An Arkansas Insurance Department hearing officer said last week she would decide by Oct. 13 whether to stay enforcement of a state law requiring drug manufacturers to honor 340B contract pharmacy arrangements.

Arkansas Insurance Dept. to Rule Next Month on PhRMA’s Petition to Block Novel 340B Contract Pharmacy Law

An Arkansas Insurance Department hearing officer said last week she would decide by Oct. 13 whether to stay enforcement of a state law requiring drug manufacturers to honor 340B contract pharmacy arrangements pending resolution of a bevy of federal lawsuits over such arrangements.

During a Sept. 10 hearing, department Administrative Analyst/Legal Division Brandy Wedsted set deadlines for legal briefs and for her own opinion on Pharmaceutical Research and Manufacturers of America’s (PhRMA) July 28 petition to pause Arkansas’ first-in-the-nation law. Act 1103 says manufacturers shall not:

  • Prohibit a pharmacy from contracting or participating with an entity authorized to participate in 340B drug pricing by denying access to drugs that are manufactured by the pharmaceutical manufacturer; or
  • Deny or prohibit 340B drug pricing for an Arkansas-based community pharmacy that receives drugs purchased under a 340B drug pricing contract pharmacy arrangement with an entity authorized to participate in 340B drug pricing.

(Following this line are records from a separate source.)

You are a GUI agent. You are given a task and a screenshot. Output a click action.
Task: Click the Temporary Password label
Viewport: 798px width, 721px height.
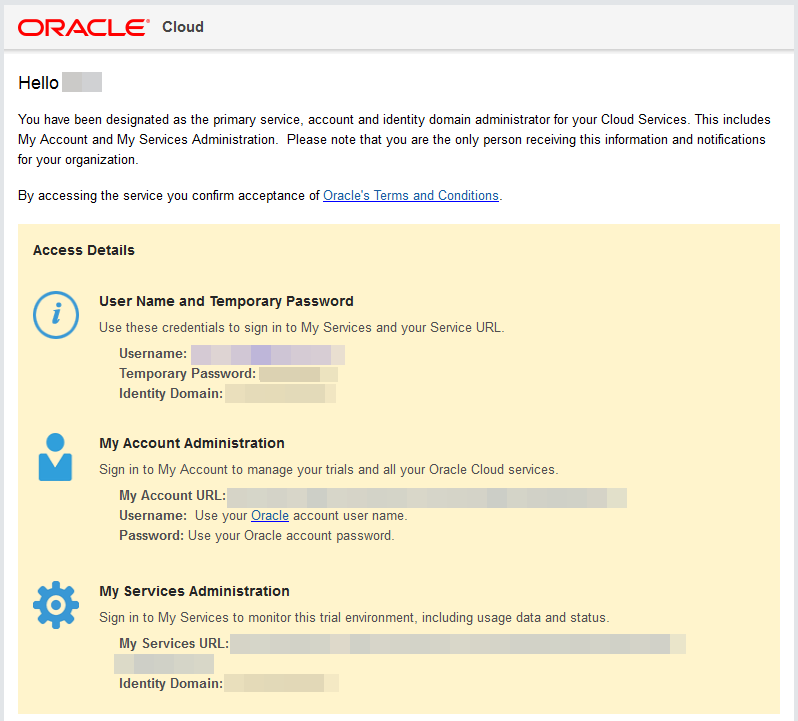(x=187, y=374)
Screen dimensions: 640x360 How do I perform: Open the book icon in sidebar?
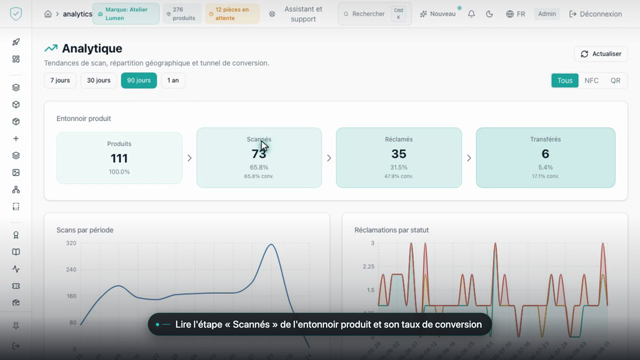pyautogui.click(x=16, y=252)
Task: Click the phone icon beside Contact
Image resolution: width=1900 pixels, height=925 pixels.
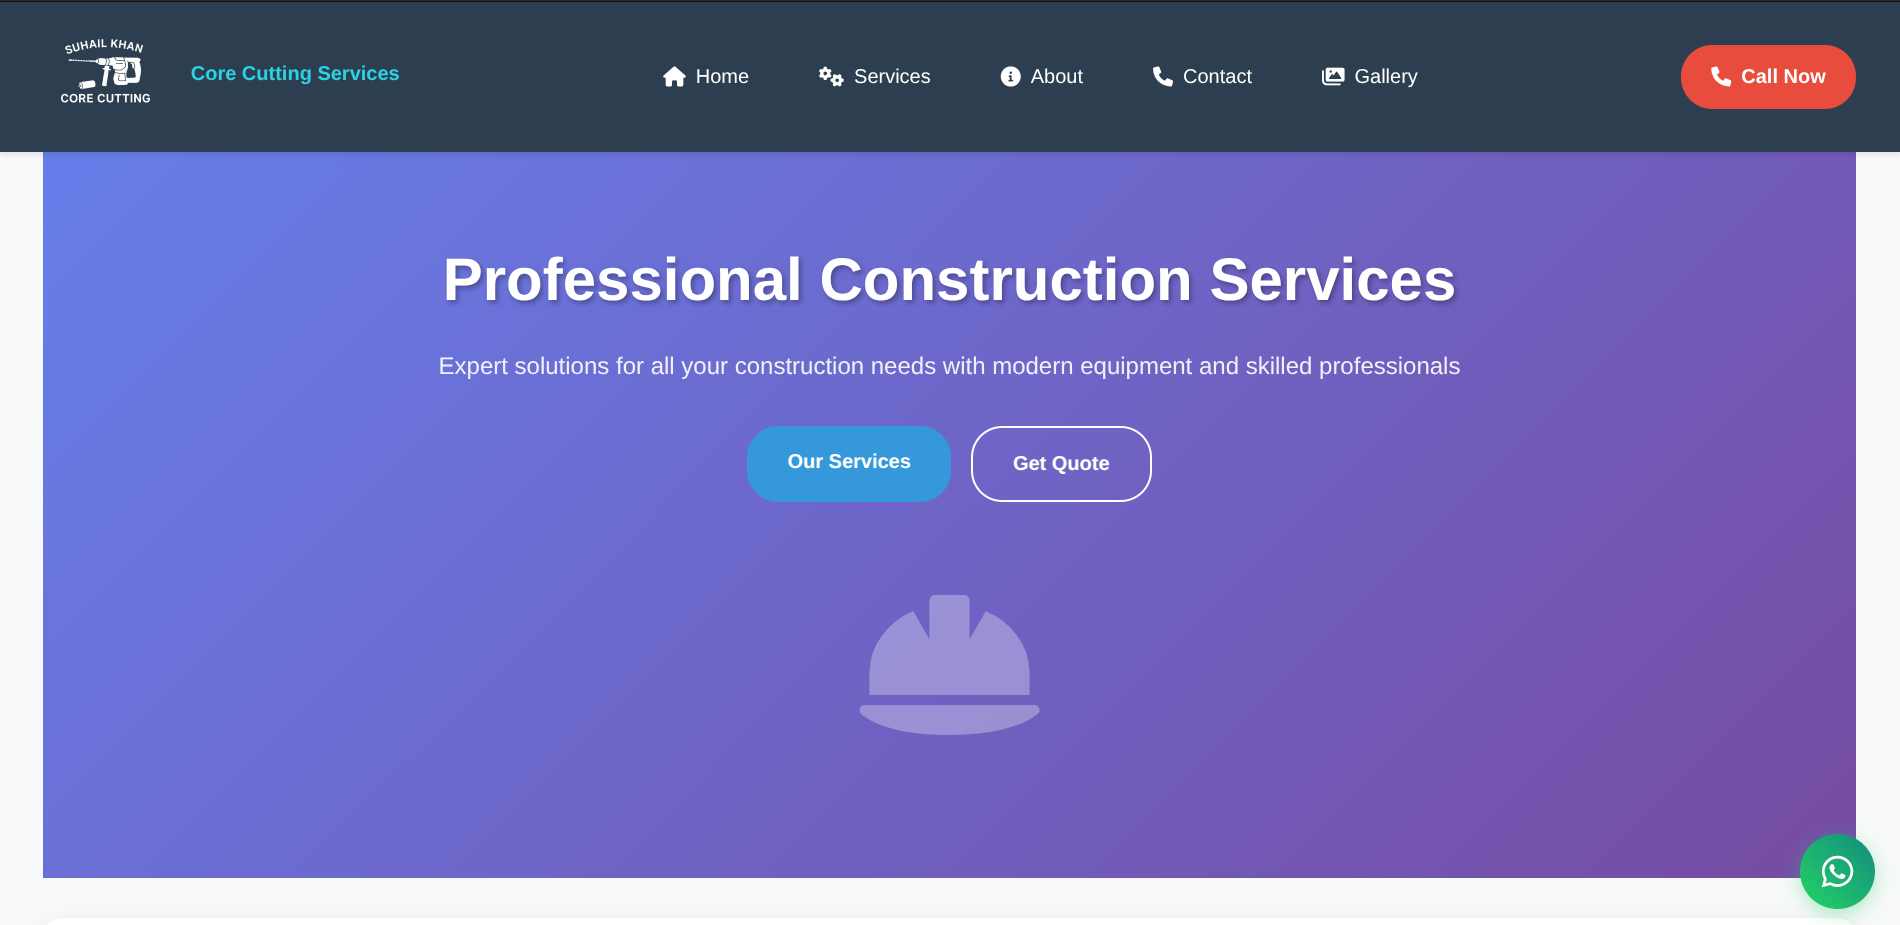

The law was supposed to have taken effect on July 28. State Insurance Commissioner Alan McClain stopped the law’s enforcement for 90 days on July 29 to consider PhRMA’s request.

PhRMA said in its petition to the department that a stay of enforcement “is urgently needed” given that “multiple federal courts will likely soon rule on whether federal law requires the use of contract pharmacies.” Because Act 1103 “requires manufacturers to provide 340B drugs to Arkansas-based community pharmacies, the constitutionality and lawfulness of Act 1103 is intimately tied to the outcome of these federal pending cases,” the trade association said.

PhRMA said the state law violates the U.S. Constitution’s supremacy clause and appears to violate the federal constitution’s commerce clause. It clarified, however, that it does not seek a ruling by the state insurance department on those questions because the department is not empowered to make such determinations. “PhRMA expressly reserves the right to have a federal court decide those issues should the need arise,” the trade group said.

State officials representing the insurance department and the attorney general indicated during the Sept. 10 hearing that both agencies will file briefs on PhRMA’s motion. Neither said nor indicated where the two offices stand on PhRMA’s request.

The Arkansas Hospital Association, Arkansas Pharmacists Association, Community Health Centers of Arkansas, and Baxter Regional Medical Center have been allowed to intervene in the proceedings in opposition to a stay.

Wested, the hearing officer, gave PhRMA a Sept. 29 deadline to file its brief in support of its petition for a stay, and gave the state agencies and the intervenors Oct. 8 deadlines for their responses. Wesdted asked the intervenors to file a single joint brief.